The IL15 secreted by decidualized cells activates the NK cells in the uterus and induces the elimination of senescent cells by activating the NK cells [6]. Although the expression of IL15 mRNA increased upon decidualization, different responses were detected upon PGRMC1 inhibition and knockdown. This result may be due to the difference in culture time between experiments using AG-205 and PGRMC1 siRNA. PGRMC1 exhibits haem-dependent dimerization on the cell membrane [22]. The PGRMC1 dimer binds to EGFR [40] and cytochrome P450 [40,41] and thereby enhances tumor cell proliferation and chemotherapy resistance [42]. AG-205 may inhibit the dimerization of PGRMC1, and the dissimilarity between inhibition and silencing of PGRMC1 might result in different outcomes. AG-205 has been widely used as an PGRMC1 inhibitor; however, it has some PGRMC1-independent inhibitory effects on the galactosylceramide synthesis and stimulatory effects on large vesicular structure formations, cholesterol biosynthesis, and steroidogenesis [42,43,44,45]. Although we cannot exclude the possibility that a non-specific action of AG-205 affects the expression of the SASP factors, the effects of AG-205 on decidualization and FOXO1-mediated decidual senescence were similar to those of PGRMC1 knockdown. This issue requires further investigation in order to clarify the role of PGRMC1 in ESCs.

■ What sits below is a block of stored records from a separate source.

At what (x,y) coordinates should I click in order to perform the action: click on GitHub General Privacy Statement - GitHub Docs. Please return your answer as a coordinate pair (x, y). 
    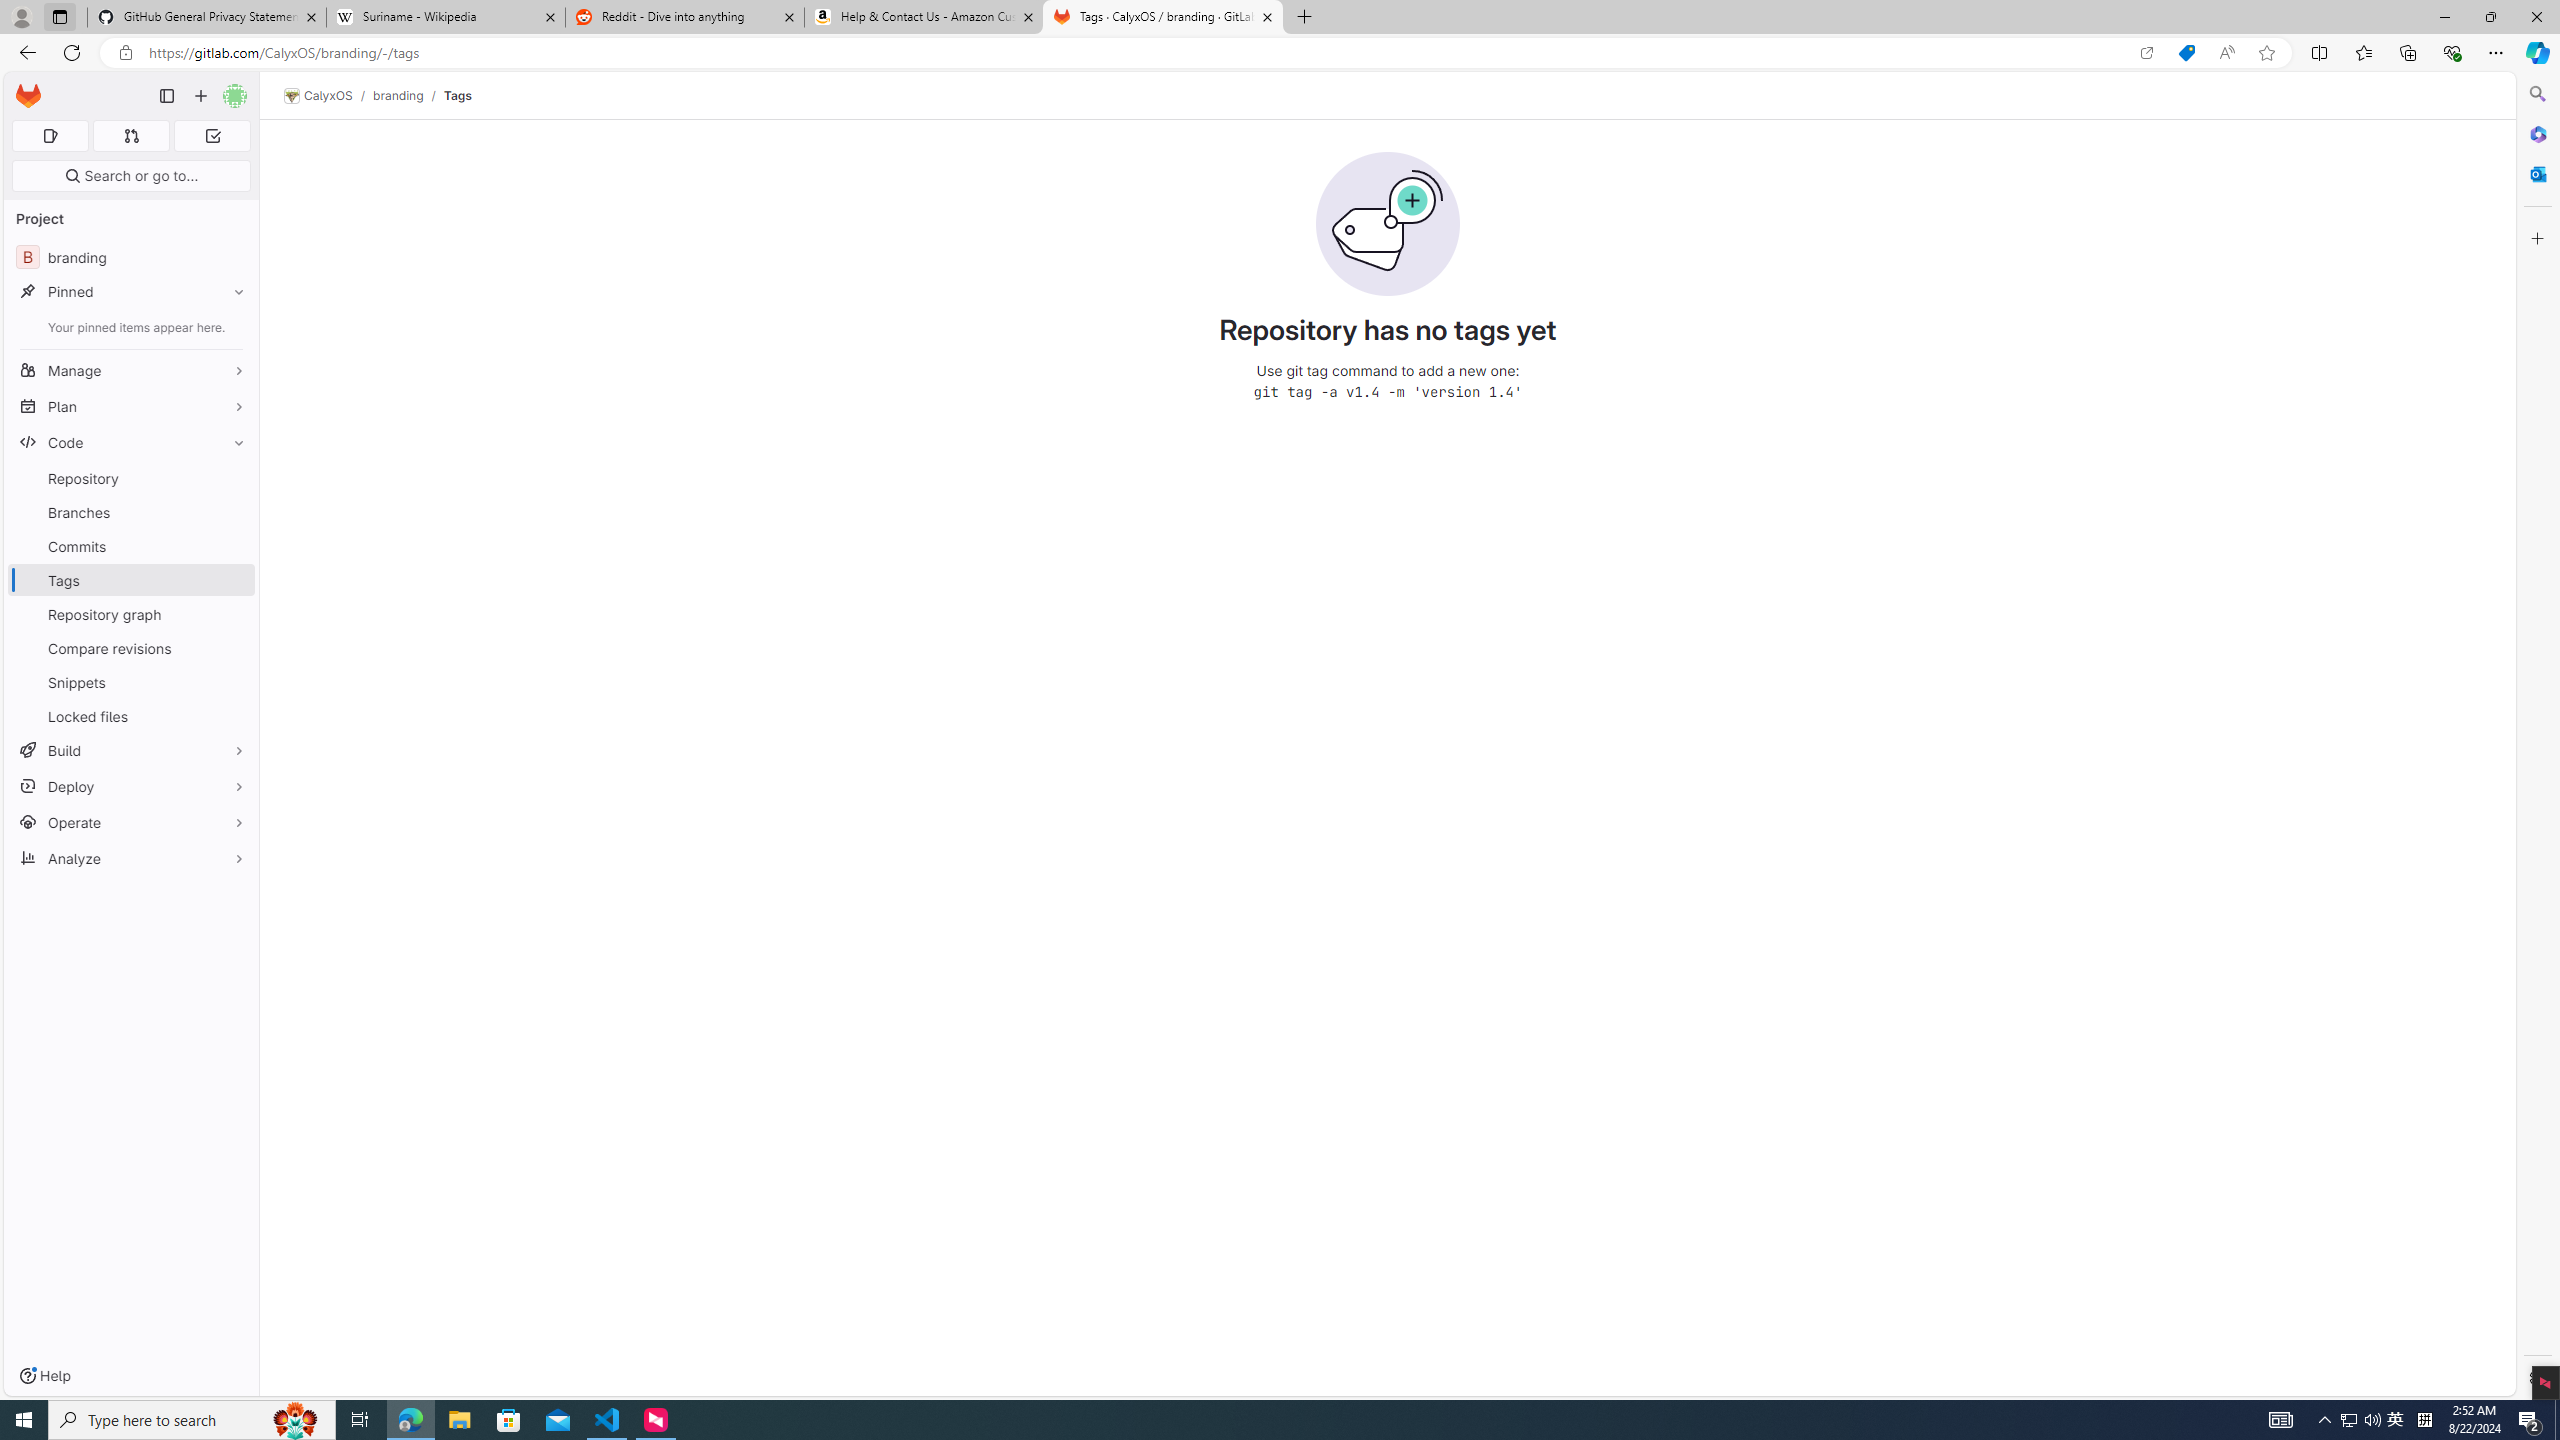
    Looking at the image, I should click on (207, 17).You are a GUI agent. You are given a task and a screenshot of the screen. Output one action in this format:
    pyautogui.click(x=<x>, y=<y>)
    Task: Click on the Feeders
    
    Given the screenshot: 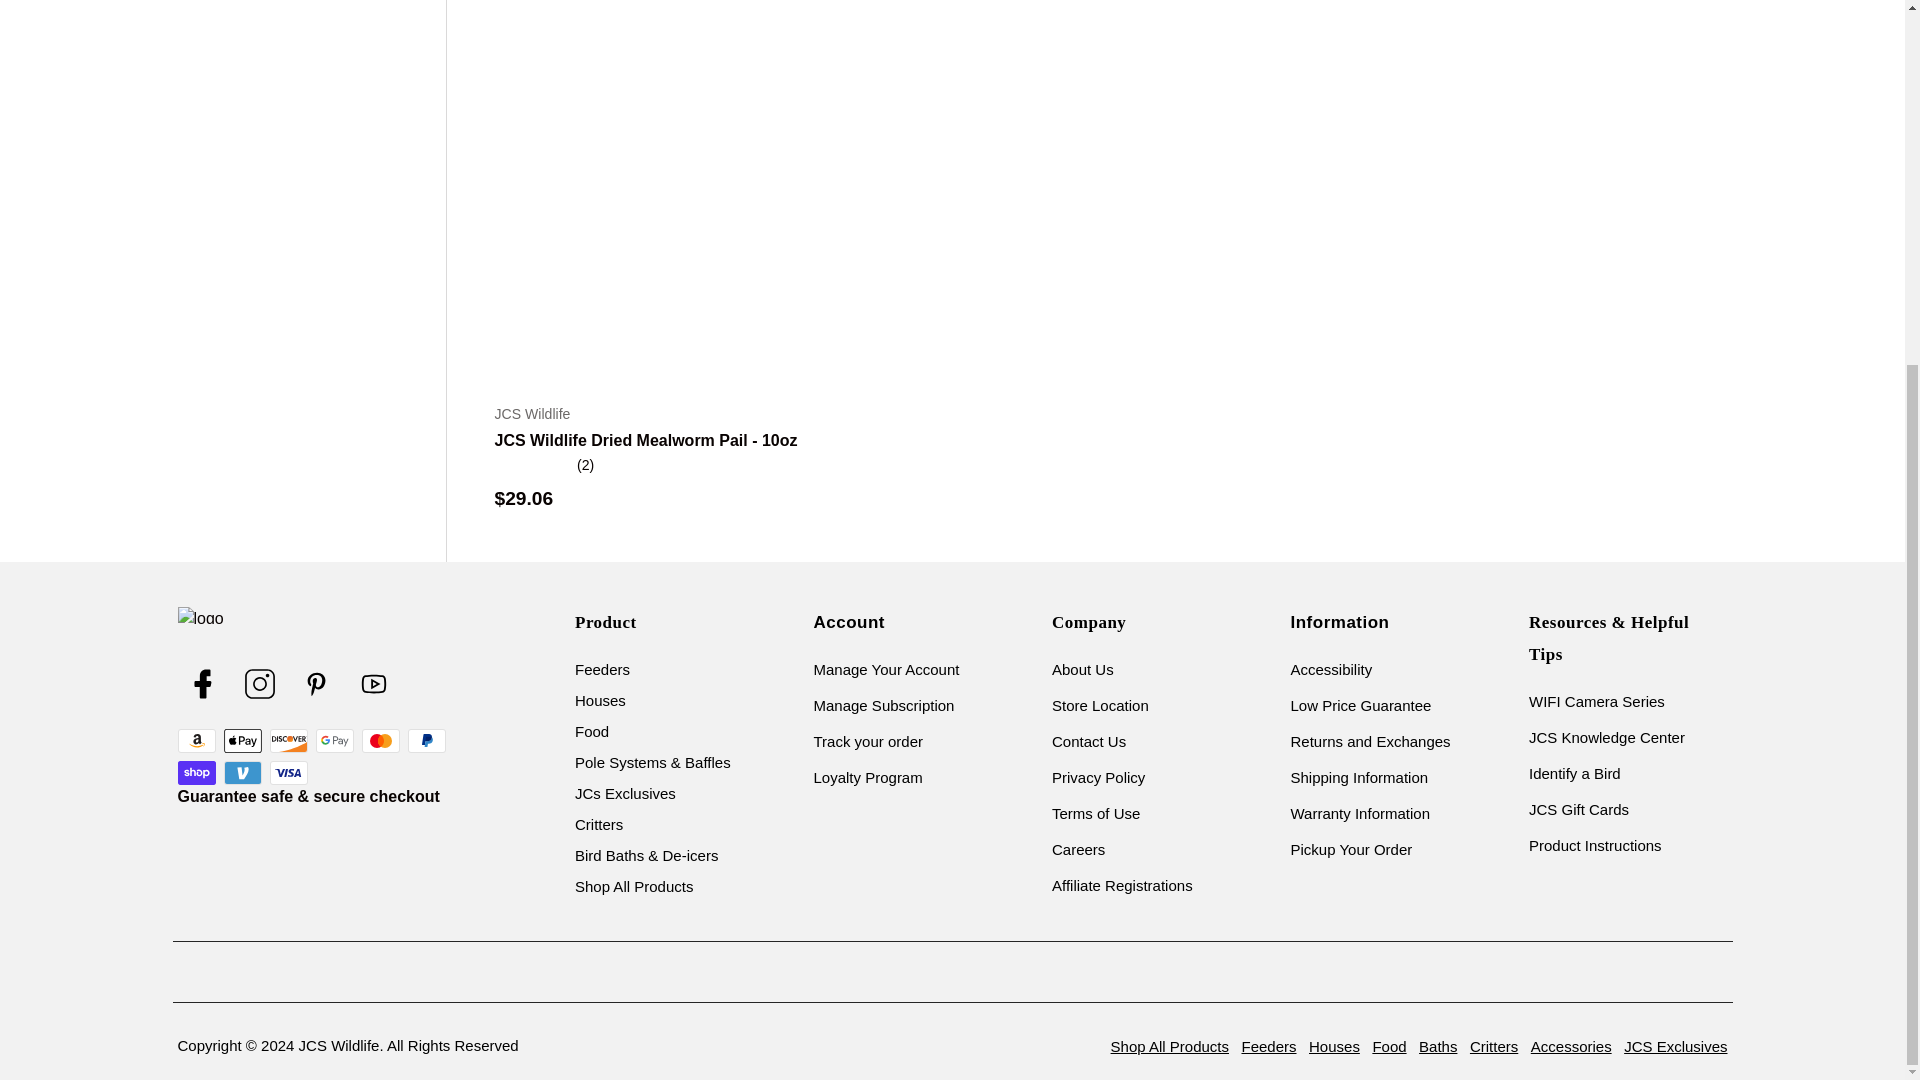 What is the action you would take?
    pyautogui.click(x=652, y=669)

Previously, we reported that PGRMC1 inhibition and knockdown enhanced db-cAMP-induced decidualization, even in the absence of P4. We therefore speculated that the action of P4 was not necessary for the stimulatory effect of PGRMC1 downregulation on decidualization. The expression of FOXO1 was increased by the activation of cAMP signaling in decidualizing ESCs [46]. Although the precise mechanism by which PGRMC1 knockdown and inhibition induce FOXO1 in decidualizing ESCs is unclear, PGRMC1 might regulate cAMP signaling in ESCs. Thus, it is necessary to clarify the relationship between cAMP signaling and PGRMC1 in decidualizing ESCs. The elucidation of the regulatory action of PGRMC1-mediated FOXO1 expression may improve our understanding of the molecular mechanisms underlying differentiation and cellular senescence during ESC decidualization.
A limitation of this study is that we evaluated PGRMC1 in cultured ESCs but not in the endometrium in vivo. Human endometrial assembloids consisting of gland-like organoids and primary stromal cells were recently established [45]. They can respond to decidual stimuli and resemble the mid-luteal endometrium that has differentiated and senescent subpopulations of endometrial cells [45]. The use of this model may further clarify the precise role of PGRMC1 in endometrial decidualization and accompanying senescence.
In the present study, the functional inhibition of PGRMC1 promoted not only decidualization but also decidual senescence in ESCs (Figure 6). In conclusion, our data suggest that PGRMC1 in the endometrium suppresses cellular senescence and that the secretory phase-specific downregulation of PGRMC1 expression induces appropriate decidualization in order to enable remodeling of the endometrium and embryo implantation.